Text extract ->
__________

Discoveries & Research

Record-low Antarctic sea ice can be explained and forecast months out by patterns in winds

Amid all the changes in Earth’s climate, sea ice in the stormy Southern Ocean surrounding Antarctica was, for a long time, an odd exception. The maximum winter sea ice cover remained steady or even increased slightly from the late 1970s through 2015, despite rising global temperatures.

That began to change in 2016. Several years of decline led to an all-time record low in 2023, more than five standard deviations below the average from the satellite record. The area of sea ice was 2.2 million square kilometers below the average from the satellite record, a loss almost 12 times the size of Washington state. The most recent winter’s peak, recorded in September 2024, was very close to the previous year’s record low.

University of Washington researchers show that the all-time record low can be explained by warm Southern Ocean conditions and patterns in the winds that circled Antarctica months earlier, allowing forecasts for sea ice coverage around the South Pole to be generated six or more months in advance. This could support regional and global weather and climate models.

__________

Copy the part of the sea ice article that opens with the words containing "That began to" and closes with "and climate models.", substituting "observational record" for "satellite record". The items after this point have nothing to do with the sea ice article.

__________

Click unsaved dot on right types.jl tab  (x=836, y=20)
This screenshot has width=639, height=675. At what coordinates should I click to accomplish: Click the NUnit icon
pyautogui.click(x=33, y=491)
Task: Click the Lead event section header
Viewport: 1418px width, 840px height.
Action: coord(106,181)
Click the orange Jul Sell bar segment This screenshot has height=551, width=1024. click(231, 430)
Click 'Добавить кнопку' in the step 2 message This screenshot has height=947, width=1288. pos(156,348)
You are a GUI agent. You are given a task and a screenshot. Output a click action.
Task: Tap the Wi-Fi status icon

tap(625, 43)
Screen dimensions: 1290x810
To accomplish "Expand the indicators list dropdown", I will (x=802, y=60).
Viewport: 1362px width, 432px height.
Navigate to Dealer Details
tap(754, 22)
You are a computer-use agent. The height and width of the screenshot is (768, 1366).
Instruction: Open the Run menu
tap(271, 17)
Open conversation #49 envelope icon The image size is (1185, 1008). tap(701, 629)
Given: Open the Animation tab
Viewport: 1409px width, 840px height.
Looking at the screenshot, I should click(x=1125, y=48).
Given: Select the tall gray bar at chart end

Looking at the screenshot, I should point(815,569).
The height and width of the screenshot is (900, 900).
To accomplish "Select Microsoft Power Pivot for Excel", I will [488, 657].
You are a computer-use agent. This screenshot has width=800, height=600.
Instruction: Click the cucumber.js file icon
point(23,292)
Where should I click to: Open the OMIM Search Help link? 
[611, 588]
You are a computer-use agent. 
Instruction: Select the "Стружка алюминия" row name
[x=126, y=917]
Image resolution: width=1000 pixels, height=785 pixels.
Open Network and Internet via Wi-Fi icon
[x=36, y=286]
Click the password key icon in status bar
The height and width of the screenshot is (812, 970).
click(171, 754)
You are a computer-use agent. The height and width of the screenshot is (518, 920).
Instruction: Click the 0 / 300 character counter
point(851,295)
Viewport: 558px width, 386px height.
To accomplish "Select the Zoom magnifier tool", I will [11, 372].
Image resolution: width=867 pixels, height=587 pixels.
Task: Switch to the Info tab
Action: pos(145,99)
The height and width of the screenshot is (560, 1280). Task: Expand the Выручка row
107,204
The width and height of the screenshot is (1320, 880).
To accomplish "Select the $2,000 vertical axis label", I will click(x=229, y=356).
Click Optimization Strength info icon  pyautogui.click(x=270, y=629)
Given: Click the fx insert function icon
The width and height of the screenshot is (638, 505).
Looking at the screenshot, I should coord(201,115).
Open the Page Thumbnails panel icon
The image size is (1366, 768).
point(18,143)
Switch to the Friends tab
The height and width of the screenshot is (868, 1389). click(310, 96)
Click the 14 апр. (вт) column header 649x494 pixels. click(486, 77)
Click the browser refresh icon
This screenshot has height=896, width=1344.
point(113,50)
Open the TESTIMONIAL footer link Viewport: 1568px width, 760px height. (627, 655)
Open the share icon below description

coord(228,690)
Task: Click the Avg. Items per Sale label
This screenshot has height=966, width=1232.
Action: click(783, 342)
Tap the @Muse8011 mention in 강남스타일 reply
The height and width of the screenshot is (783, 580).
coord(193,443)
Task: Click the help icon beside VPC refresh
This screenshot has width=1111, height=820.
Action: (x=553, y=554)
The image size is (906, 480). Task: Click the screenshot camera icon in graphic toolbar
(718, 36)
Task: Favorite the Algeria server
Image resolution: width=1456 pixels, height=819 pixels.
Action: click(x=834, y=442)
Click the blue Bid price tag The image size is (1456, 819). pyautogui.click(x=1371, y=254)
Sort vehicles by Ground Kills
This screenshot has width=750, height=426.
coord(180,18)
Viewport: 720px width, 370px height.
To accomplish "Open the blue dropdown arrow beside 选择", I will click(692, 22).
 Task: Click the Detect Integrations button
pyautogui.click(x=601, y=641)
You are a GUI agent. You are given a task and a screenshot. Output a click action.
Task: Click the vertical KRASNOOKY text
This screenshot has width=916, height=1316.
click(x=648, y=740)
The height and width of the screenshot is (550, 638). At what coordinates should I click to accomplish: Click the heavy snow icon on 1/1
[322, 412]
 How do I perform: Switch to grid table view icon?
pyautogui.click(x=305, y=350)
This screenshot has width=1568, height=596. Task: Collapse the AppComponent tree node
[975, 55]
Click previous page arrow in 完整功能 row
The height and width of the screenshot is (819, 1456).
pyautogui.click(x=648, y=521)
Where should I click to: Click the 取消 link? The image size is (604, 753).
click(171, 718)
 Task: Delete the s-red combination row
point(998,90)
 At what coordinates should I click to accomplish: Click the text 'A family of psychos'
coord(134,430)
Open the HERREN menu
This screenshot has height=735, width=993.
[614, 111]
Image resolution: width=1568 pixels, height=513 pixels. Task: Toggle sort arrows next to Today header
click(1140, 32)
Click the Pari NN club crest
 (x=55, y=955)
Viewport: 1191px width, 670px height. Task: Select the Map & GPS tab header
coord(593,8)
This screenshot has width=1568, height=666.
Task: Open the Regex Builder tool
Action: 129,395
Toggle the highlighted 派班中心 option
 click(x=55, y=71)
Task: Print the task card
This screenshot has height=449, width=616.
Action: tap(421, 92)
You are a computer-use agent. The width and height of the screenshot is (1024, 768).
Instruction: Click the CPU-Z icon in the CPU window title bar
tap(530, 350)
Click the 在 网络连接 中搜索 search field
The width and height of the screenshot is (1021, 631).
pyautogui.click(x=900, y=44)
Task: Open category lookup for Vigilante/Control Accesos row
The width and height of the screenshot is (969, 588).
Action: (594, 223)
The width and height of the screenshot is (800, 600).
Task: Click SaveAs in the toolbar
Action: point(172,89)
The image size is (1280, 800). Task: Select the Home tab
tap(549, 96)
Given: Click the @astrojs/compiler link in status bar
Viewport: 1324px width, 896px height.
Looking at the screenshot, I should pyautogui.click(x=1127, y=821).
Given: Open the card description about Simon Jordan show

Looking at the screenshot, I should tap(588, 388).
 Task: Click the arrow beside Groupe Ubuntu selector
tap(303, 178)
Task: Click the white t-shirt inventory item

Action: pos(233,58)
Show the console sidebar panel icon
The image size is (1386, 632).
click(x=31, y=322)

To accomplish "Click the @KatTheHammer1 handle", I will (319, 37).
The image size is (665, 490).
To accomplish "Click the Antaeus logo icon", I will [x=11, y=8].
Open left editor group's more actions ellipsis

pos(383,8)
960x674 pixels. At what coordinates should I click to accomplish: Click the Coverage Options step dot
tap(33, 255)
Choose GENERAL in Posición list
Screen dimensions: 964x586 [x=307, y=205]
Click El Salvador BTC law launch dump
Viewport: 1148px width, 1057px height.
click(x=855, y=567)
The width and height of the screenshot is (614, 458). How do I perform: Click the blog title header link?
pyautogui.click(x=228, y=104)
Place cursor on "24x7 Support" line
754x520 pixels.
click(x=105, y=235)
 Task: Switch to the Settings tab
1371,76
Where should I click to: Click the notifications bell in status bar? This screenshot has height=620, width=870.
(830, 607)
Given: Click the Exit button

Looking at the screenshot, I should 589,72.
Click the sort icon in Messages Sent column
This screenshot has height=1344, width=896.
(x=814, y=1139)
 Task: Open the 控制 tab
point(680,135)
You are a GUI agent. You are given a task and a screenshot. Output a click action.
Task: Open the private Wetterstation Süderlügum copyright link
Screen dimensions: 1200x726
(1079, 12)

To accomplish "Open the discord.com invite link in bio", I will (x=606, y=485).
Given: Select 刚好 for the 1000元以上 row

__________

Output ->
That began to change in 2016. Several years of decline led to an all-time record low in 2023, more than five standard deviations below the average from the observational record. The area of sea ice was 2.2 million square kilometers below the average from the observational record, a loss almost 12 times the size of Washington state. The most recent winter’s peak, recorded in September 2024, was very close to the previous year’s record low.

University of Washington researchers show that the all-time record low can be explained by warm Southern Ocean conditions and patterns in the winds that circled Antarctica months earlier, allowing forecasts for sea ice coverage around the South Pole to be generated six or more months in advance. This could support regional and global weather and climate models.